-- Begin Source passage --

CODEWITHSUNDEEP
pythonpython-3.xlinked-list
EveryDayDev
EveryDayDev

Reputation: 43

Retrieving Index from Linked List

I am wanting to iterate through my linked list and only retrieve the value at a specific index. I have written a very slow way of accomplishing this:

`

    def get_index(self, data):
        if self.head is None:
            raise Exception("List is empty")

        reg_list = []

        for i in self:
            reg_list.append(i)
        print(reg_list[data])

`

This code works but I realize this is not the fastest nor the best method for completing this operation. How can I write this better and without creating a standard list to accomplish the desired outcome?

For clarity as some are asking, here is the entirety of relevant code to make this run as I have written it and to show it is indeed a linked list:

class Node:
    def __init__(self, data):
        self.data = data
        self.next = None


    def __repr__(self):
        return self.data

class Linked_List:
    def __init__(self, nodes=None):
        self.head = None
        if nodes is not None:
            node = Node(data=nodes.pop(0))

-- End Source passage --
-- Begin Stored rows --

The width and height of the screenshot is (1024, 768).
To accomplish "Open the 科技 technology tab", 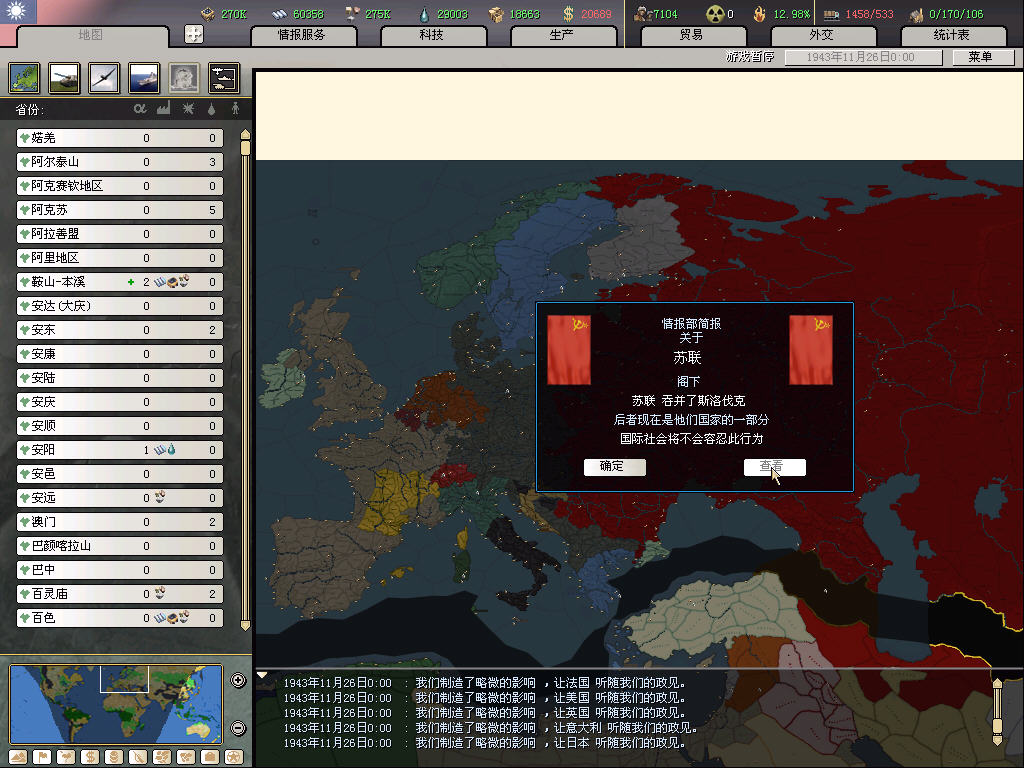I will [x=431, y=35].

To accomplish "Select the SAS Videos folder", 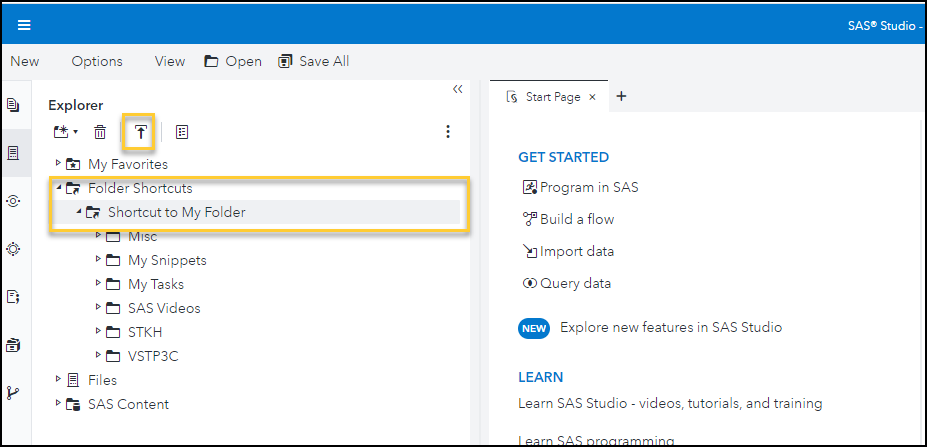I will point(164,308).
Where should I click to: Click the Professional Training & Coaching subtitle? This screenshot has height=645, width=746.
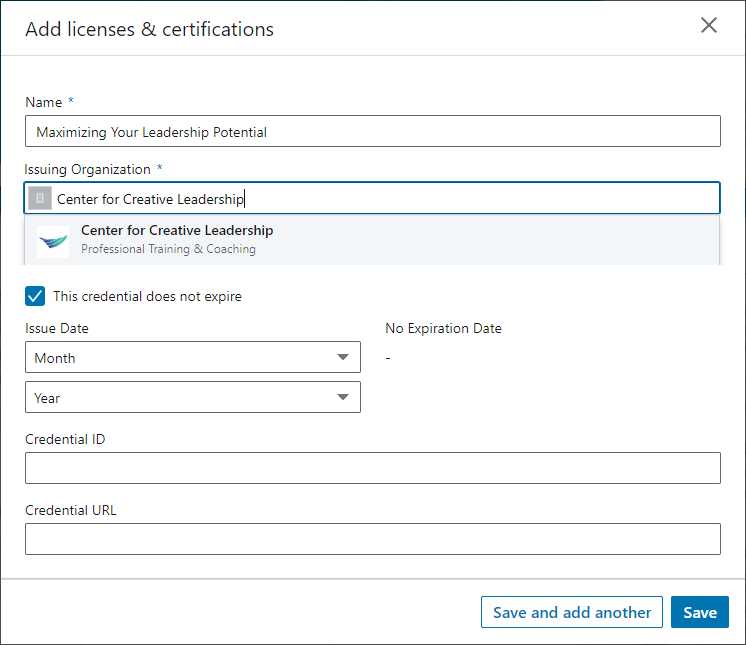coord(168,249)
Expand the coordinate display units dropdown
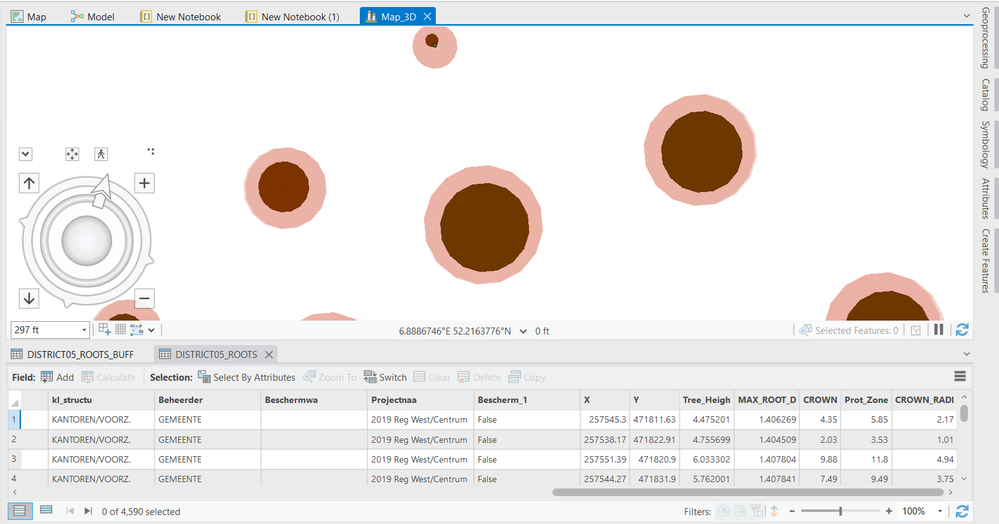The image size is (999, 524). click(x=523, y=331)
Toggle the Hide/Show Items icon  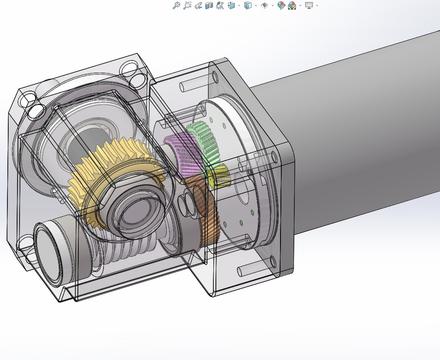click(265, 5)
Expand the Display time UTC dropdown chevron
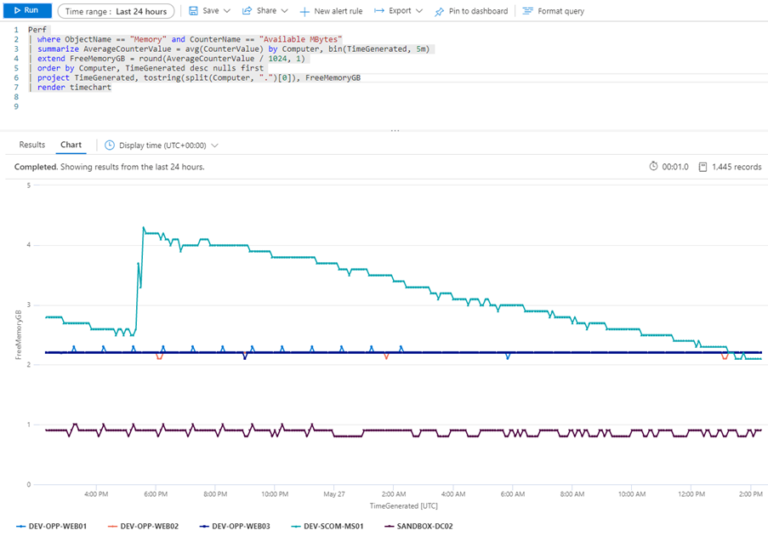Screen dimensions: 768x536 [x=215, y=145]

-- End Stored rows --

§ Exercise task:
Copy the linked-list question word for word, from "I am wanting" to "print(reg_list[data])".

§ Task answer:
I am wanting to iterate through my linked list and only retrieve the value at a specific index. I have written a very slow way of accomplishing this:

`

    def get_index(self, data):
        if self.head is None:
            raise Exception("List is empty")

        reg_list = []

        for i in self:
            reg_list.append(i)
        print(reg_list[data])